The issue always begin during episode of network issues. Due to network instability, Vault suffers multiple connection failure with Zookeeper and at one point, for no apparent reason, it seems to giveup entirely, leaving the instance without any connection to its backend.
Below are information about one (dev) instance. I've also attached logs (starting at the beginning of the networks issues until we restart it).
Finally, on the same server we have small agent (a sidecar) for registering Vault in our service discovery system. This agent use Zookeeper for registration (the same instance as Vault) and also use the same Go library for the Zookeeper connection (https://github.com/samuel/go-zookeeper). I've also attach the logs of this agent.
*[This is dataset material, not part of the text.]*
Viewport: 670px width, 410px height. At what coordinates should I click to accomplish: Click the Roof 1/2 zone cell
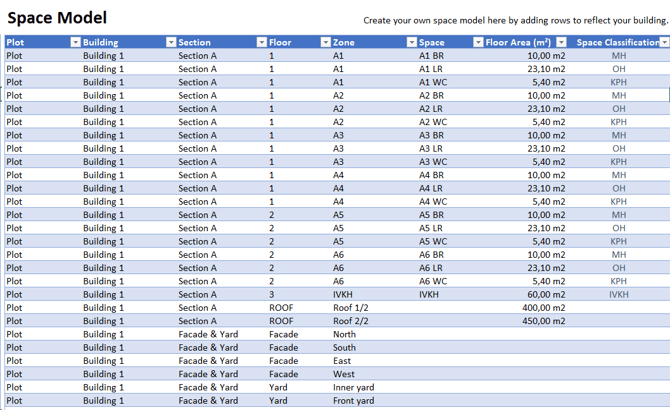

What's interesting is that we can see that the agent also suffer connection failure with Zookeeper but eventually recovers and continues as usual the network is one again stable.
Environment:
Key Value
--- -----
Seal Type shamir
Sealed false
Total Shares 5
Threshold 2
Version 0.9.3
Cluster Name dev-cluster
Cluster ID 439ec622-58c4-0199-c815-4a7798985862
HA Enabled true
HA Mode active
HA Cluster https://vault.dev.net:8201
- Vault Version: 0.9.3
- Operating System/Architecture: CentOS 7
Vault Config File:
backend "zookeeper" {
path = "vault"
address = "zookeeper.dev.net"
znode_owner = "digest:vault:************"
auth_info = "digest:vault:*******"
redirect_addr ="http://vault.dev.net:8200"
}
listener "tcp" {
address = "0.0.0.0:8200"
tls_disable = 1
}